Background Across complex traits, common variants explain only a modest amount of variance, with SNP-heritability consistently below heritability estimates from close relatives. Here, we examined the contribution of rare variant to tobacco use risk in up to 26,000 individuals of European ancestry in the Trans-Omics for Precision Medicine (TOPMed) program with whole genome sequence (WGS;~30X coverage).
Method We grouped about 35 million genetic variants by their minor allele frequencies (MAF) and linkage disequilibrium (LD) and estimated SNP-heritability for age of smoking initiation (N = 14,747), cigarettes smoked per day (N = 15,425), smoking cessation (N = 17,871) and initiation (N = 26,340) using linear mixed model. Rare variant population structure is detected and adjusted for by permutation procedure. We estimated an upper bound for narrow-sense heritability for tobacco use using available pedigrees consisting of close relatives in TOPMed.

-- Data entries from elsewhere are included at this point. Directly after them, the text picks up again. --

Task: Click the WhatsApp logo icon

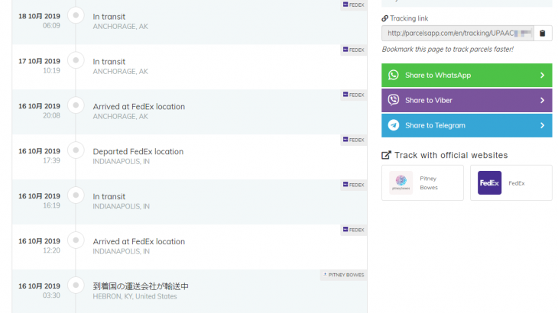Action: 394,76
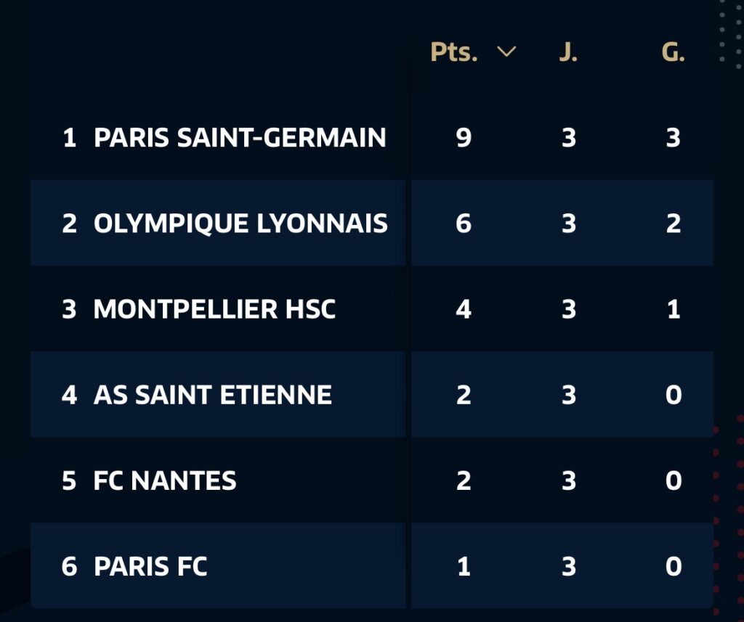
Task: Open the Paris FC team name
Action: coord(150,566)
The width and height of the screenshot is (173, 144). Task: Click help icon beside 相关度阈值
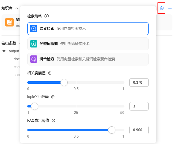point(50,73)
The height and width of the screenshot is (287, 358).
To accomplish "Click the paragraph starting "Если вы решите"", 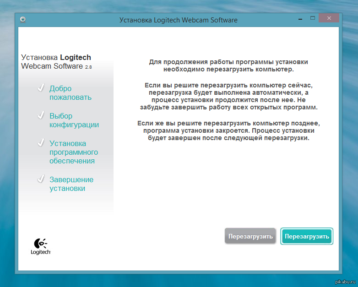I will [228, 96].
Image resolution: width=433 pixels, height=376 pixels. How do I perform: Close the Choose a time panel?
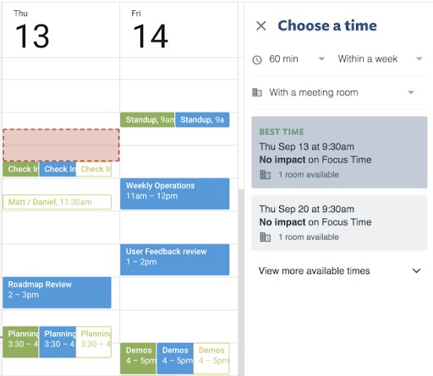coord(261,25)
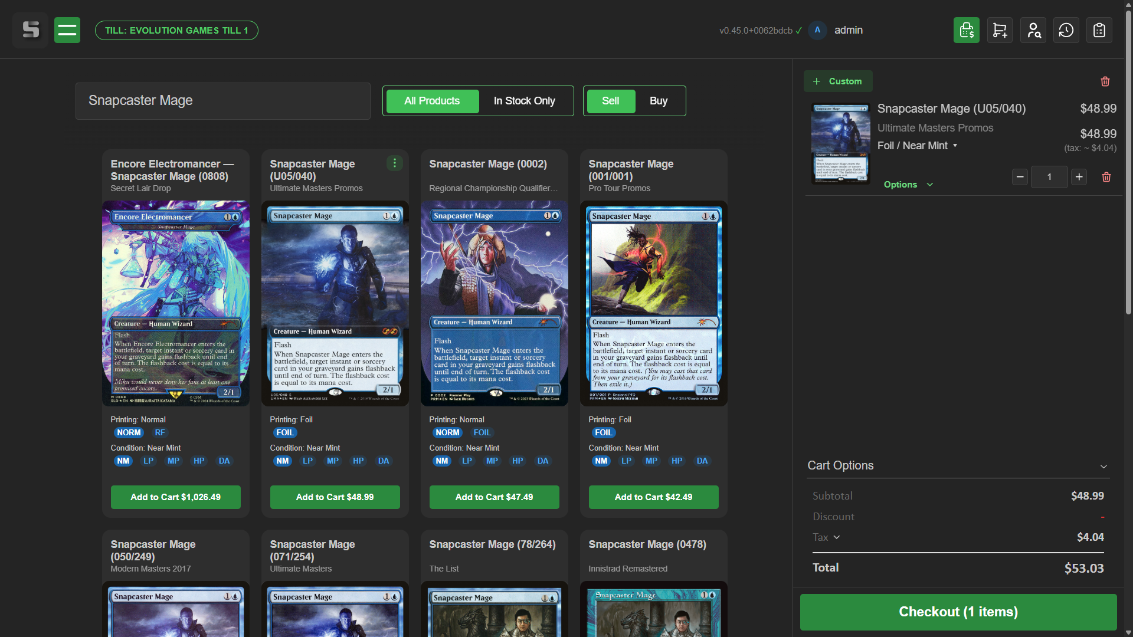Enable the In Stock Only filter

(525, 101)
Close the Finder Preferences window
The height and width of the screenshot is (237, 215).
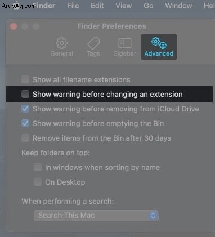(14, 26)
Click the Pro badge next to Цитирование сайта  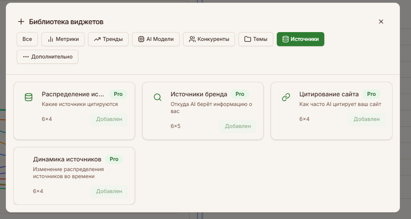[371, 94]
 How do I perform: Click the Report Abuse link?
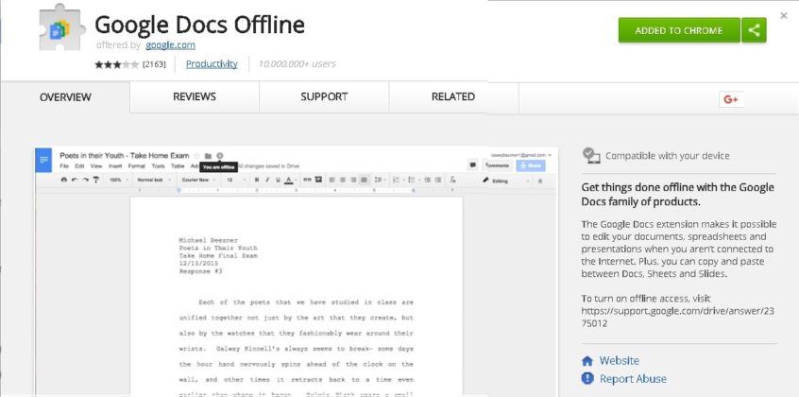633,379
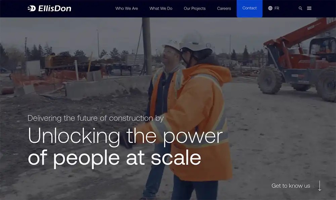This screenshot has width=336, height=200.
Task: Open the hamburger menu icon
Action: tap(309, 8)
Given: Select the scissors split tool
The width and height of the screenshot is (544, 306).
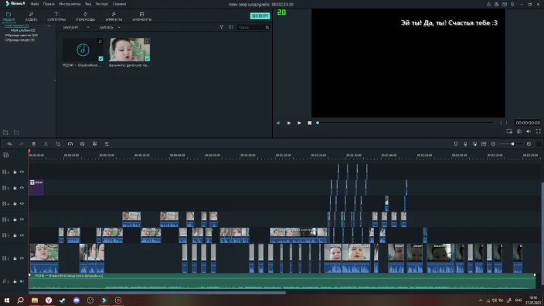Looking at the screenshot, I should pyautogui.click(x=46, y=144).
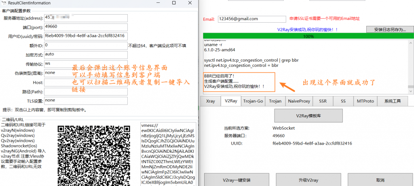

Results Rare variants with MAF 0.1–0.01%, mostly from non-protein altering region, accounted for 26% of variation in age of initiation and 15% for cessation. Follow-up analysis indicated that about one-third of these rare variants contribtion is potentially confounded with rare variants structure even after adjusting for principal components. After further conservative adjustment of population structure, we estimated SNP-based heritability to be 0.21 (SE = 0.08) for age of initiation, 0.15 (0.06) for cigarettes per day, 0.21 (0.09) for cessation, and 0.24 (0.07) for initiation, 1.8–4.5 times higher than previous SNP-based estimates. Our pedigree-based upper-bound for SNP-based heritability ranged from 0.18–0.35.
Conclusion The substantial contribution of rare variants for several smoking phenotypes sheds light on the missing heritability and genetic etiology of tobacco use. It also informs fine-mapping strategies since the majority of the rare variant contribution was located in non-coding regulatory regions.